色空間の設定ではsRGBとDCI-P3の2種類を選択でき、95% DCI-P3(ΔE<3)、99% sRGB(ΔE<2)の色域・精度を実現する動作モードです。付属レポートに記載されているファクトリーキャリブレーションはこれらの動作モードで適用されます。
「作成者」モードでは2種類のプリセットを切り替えることしかできず、RGBの利得・オフセット・彩度などの調整はできません。
「Dell G3223Q」はプリセットモードの作成者やコンソールモードにおいてガンマの調整にも対応しており、1.8、2.0、2.2、2.4、2.6の5段階で選択できます。
統一性補正は液晶パネル個体差で異なるディスプレイ輝度の均一性を補正する機能です。
同機能を有効にすることで、付属キャリブレーションレポートに記載されているように25分割輝度マップで輝度の差異が97~102%の範囲に収まるように調整されます。暗い場所を基準にして明るい場所を下げる補正なので、最大輝度は若干低下します。
ここからはカラーキャリブレータを使用して、色域・色再現性・輝度・コントラスト・均一性など画質に直結するモニタの性能について詳細な検証結果を見ていきます。
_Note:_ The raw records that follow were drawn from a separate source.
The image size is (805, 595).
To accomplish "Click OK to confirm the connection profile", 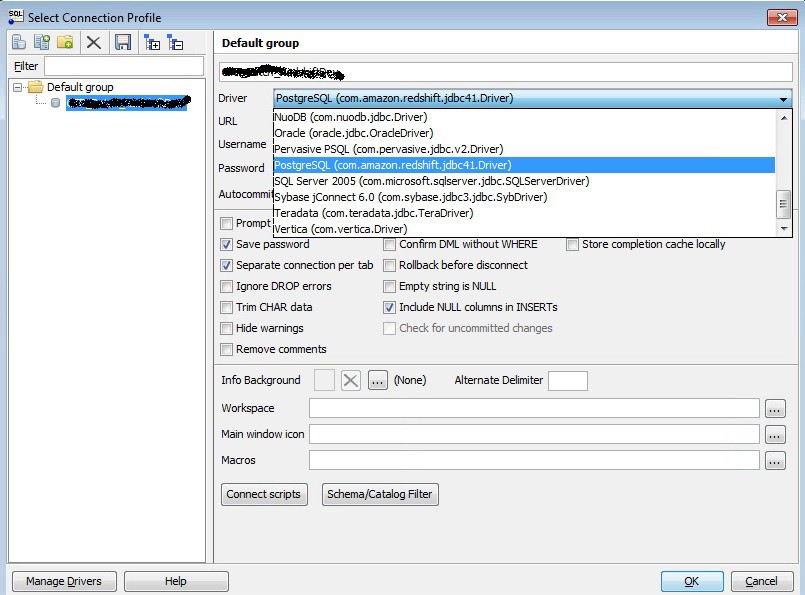I will tap(691, 581).
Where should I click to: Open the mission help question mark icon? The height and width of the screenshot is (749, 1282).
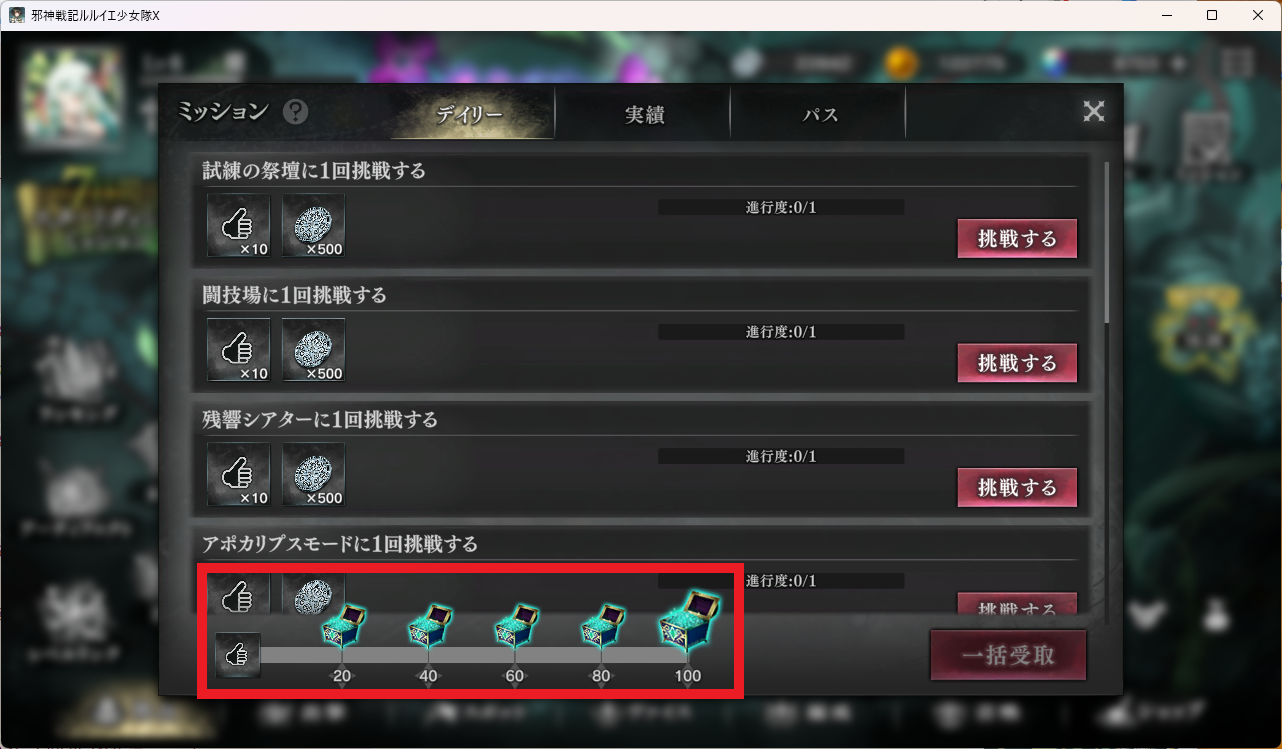tap(295, 112)
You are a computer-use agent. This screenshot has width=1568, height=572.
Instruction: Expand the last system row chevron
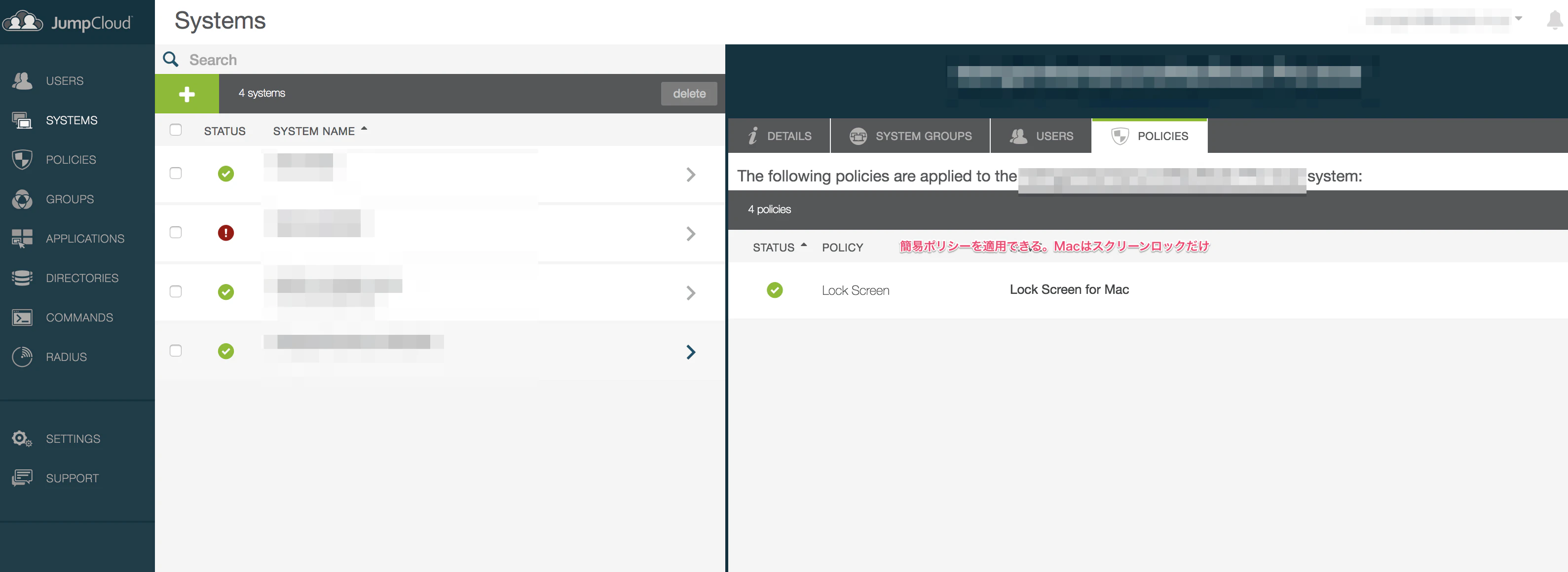click(691, 353)
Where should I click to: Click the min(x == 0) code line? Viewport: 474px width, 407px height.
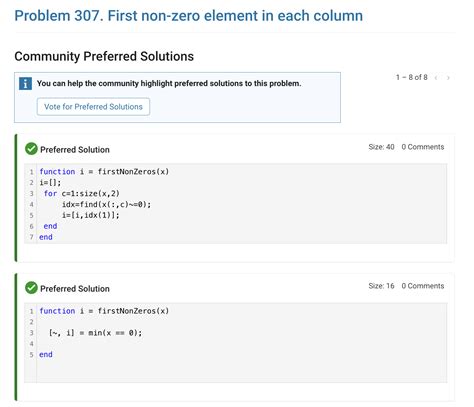click(x=95, y=333)
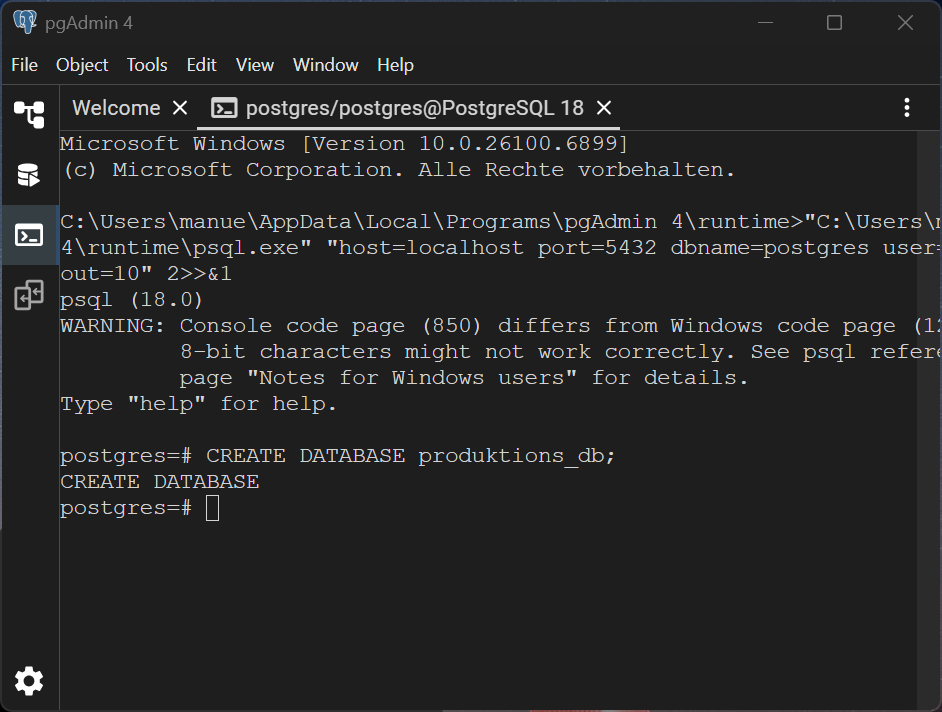This screenshot has height=712, width=942.
Task: Open the Help menu
Action: click(x=395, y=65)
なおこれらのモニタ性能(特に輝度の均一性)については同じ製品であっても個体差が大きいのでご注意ください。
検証にはカラーフィルター式(色差式)のX-Rite i1 Display Pro PlusとDatacolor SpyderX、そして分光式(スペクトロメーター)のX-Rite i1 Basic Pro 3を使用しています。
「Dell G3223Q」のディスプレイ輝度について白色点の輝度をOSD設定別で測定しました。OSD上の輝度設定10%刻みで0%~100%の輝度変化は次のようになっています。
「Dell G3223Q」において、一般に見やすい明るさと言われる120cd/m^2は輝度30~40%前後、室内照明に依りますが個人的に見やすいと感じる明るさの180~200cd/m^2は輝度70%前後です。
SDR表示で最大輝度が450cd/m^2以上なので非常に明るいモニタです。
製作者モードで使用できるディスプレイ輝度の均一性補正機能を有効にすると、最大輝度は300cd/m^2程度に下がり、設定値に対する輝度も変化します。
「Dell G3223Q」のディスプレイ輝度の均一性(Uniformity)を検証しました。画面中央の輝度が約120cd/m^2になるOSD設定において、画面を横7×縦5の35分割として各位置の白色点の輝度を測定し、120cd/m^2を基準にしたパーセンテージで等高線マップにしています。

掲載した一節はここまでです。